Intelligence artificielle et juridictions : le Conseil de l’Europe se dote d’une charte

Les logiciels prédictifs en droit déboulent dans nos vies. Demain, certains litiges ou arbitrages pourraient donner une importance à ces dispositifs d’intelligence artificielle. Au risque de biais. De hacks. Ou de perte d’expertise humaine.

Ces révolutions vont arriver. Elles arrivent déjà. Elles vont bouleverser les vies des juristes, des justiciables, des juridictions… Et comme toutes les révolutions, elles auront leurs aspects négatifs et positifs. Et comme toujours les aspects positifs ne se manifesteront qu’à ceux qui auront réussi à domestiquer ce nouvel outil, à l’accompagner, à le maîtriser. Les autres auront le sort des moines copistes après l’invention de Gutenberg ou des foulons après la mécanisation.

Cet outil ne sera maîtrisé que s’il est pensé, d’une part, et encadré, notamment éthiquement, d’autre part. Dans ce cadre, saluons la démarche du Conseil de l’Europe qui a adopté une charte éthique à ce sujet. Une adaptation des fameux principes de la robotique d’I. Asimov en ce domaine (voir ici).
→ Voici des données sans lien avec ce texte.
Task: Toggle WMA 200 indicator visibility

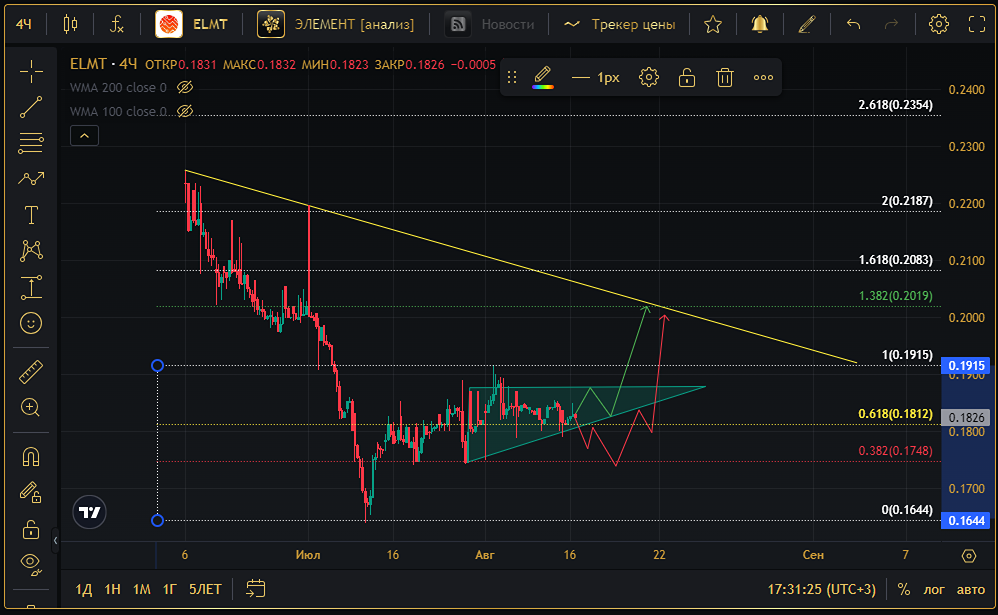Action: [x=184, y=87]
Il s’agit plus précisément d’un travail de la commission pour l’efficacité de la Justice (Council of Europe’s European Commission for the Efficiency of Justice – CEPEJ) qui a donc adopté une charte éthique de l’usage de l’intelligence artificielle (CEPEJ European Ethical Charter on the use of artificial intelligence [AI]) dans les systèmes juridictionnels (judicial en fait ; à notre sens traduit de manière trop étroite par judiciaire dans la version française) et leurs environnements. 
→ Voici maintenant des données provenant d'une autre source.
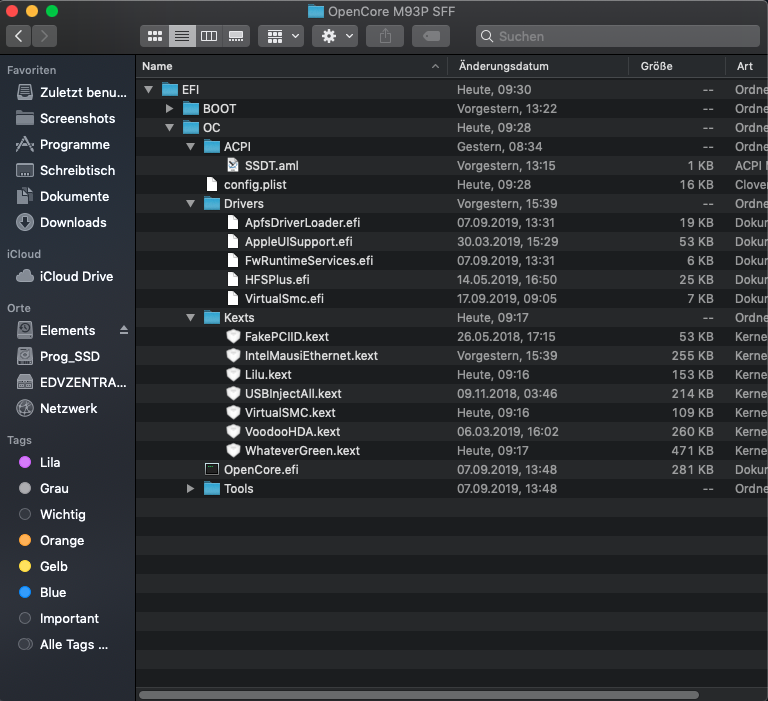Image resolution: width=768 pixels, height=701 pixels.
Task: Sort by Änderungsdatum column header
Action: coord(504,66)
Le point de vue de la CEPEJ, tel qu’énoncé dans la Charte, est que :

« l’utilisation de l’IA dans le domaine de la justice peut contribuer à améliorer l’efficacité et la qualité du travail des tribunaux. Sa mise en œuvre doit se faire de manière responsable en conformité avec les droits fondamentaux garantis notamment par la Convention européenne des droits de l’homme (CEDH) et la Convention du Conseil de l’Europe pour la protection des données à caractère personnel. Pour la CEPEJ, il est crucial de garantir que l’IA reste un outil au service de l’intérêt général et que son utilisation se fasse dans le respect des droits individuels.»
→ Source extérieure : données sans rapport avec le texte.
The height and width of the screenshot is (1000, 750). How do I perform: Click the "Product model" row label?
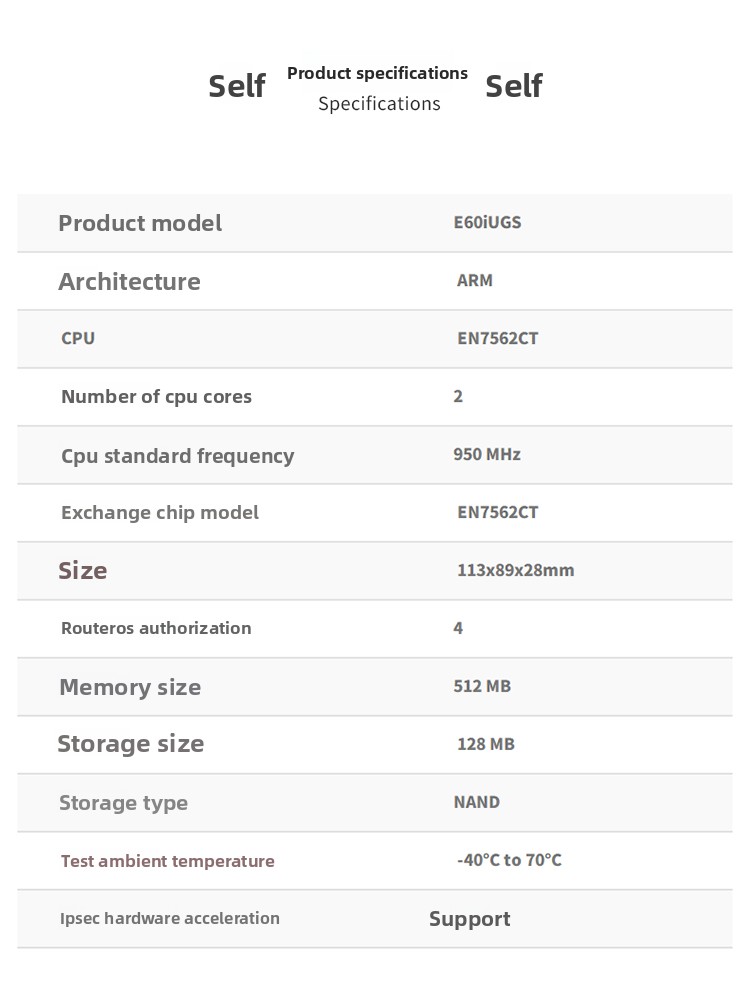tap(140, 223)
La CEPEJ a ainsi identifié les principes essentiels à respecter en matière d’IA et justice :

  1. principe de respect des droits fondamentaux : assurer une conception et une mise en œuvre des outils et des services d’intelligence artificielle qui soient compatibles avec les droits fondamentaux ;
  2. principe de non-discrimination ; prévenir spécifiquement la création ou le renforcement de discriminations entre individus ou groupes d’individus ;
  3. principe de qualité et sécurité : en ce qui concerne le traitement des décisions juridictionnelles et des données judiciaires, utiliser des sources certifiées et des données intangibles avec des modèles conçus d’une manière multi disciplinaire, dans un environnement technologique sécurisé ;
  4. principe de transparence, neutralité et intégrité intellectuelle : rendre accessibles et compréhensibles les méthodologies de traitement des données, autorisant les audits externes ;
  5. principe de maîtrise par l’utilisateur : bannir une approche prescriptive et permettre à l’usager d’être un acteur éclairé et maître de ses choix.

La Charte de la CEPEJ est accompagnée d’une étude sur l’utilisation de l’IA dans les systèmes judiciaires, notamment les applications d’IA assurant le traitement des décisions et des données judiciaires.